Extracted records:
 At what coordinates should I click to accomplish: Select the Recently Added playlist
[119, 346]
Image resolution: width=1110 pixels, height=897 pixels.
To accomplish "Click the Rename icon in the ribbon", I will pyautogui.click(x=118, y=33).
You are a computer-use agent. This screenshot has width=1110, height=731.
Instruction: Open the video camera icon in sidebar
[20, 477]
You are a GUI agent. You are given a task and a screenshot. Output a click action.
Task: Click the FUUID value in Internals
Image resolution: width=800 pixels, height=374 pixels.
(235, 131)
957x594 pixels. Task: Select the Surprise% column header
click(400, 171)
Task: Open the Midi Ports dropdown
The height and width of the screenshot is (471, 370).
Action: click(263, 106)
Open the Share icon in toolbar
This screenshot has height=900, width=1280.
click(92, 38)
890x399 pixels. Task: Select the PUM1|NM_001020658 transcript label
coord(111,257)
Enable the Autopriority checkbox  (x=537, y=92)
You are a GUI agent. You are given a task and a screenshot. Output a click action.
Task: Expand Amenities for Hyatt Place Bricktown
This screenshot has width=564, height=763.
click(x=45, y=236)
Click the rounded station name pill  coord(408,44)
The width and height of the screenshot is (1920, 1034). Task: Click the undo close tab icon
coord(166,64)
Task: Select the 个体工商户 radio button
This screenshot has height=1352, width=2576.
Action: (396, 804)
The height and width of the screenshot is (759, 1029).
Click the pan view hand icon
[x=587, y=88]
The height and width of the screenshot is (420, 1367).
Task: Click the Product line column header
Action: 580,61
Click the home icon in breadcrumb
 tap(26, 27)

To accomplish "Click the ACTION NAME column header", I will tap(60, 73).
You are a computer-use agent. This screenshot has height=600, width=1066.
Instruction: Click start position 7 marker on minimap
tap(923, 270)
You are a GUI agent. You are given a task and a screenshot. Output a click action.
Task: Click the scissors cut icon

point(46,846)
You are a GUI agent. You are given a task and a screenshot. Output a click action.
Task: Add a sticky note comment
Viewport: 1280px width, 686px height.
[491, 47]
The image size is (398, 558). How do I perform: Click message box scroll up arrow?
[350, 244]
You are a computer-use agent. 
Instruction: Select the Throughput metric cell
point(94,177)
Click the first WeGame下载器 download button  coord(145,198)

Task description: Copy all lines of the records in which the string "will" can be found.

Finished task:
To accomplish "Click the Rename icon in the ribbon", I will pyautogui.click(x=118, y=33).
To accomplish "Click the ACTION NAME column header", I will tap(60, 73).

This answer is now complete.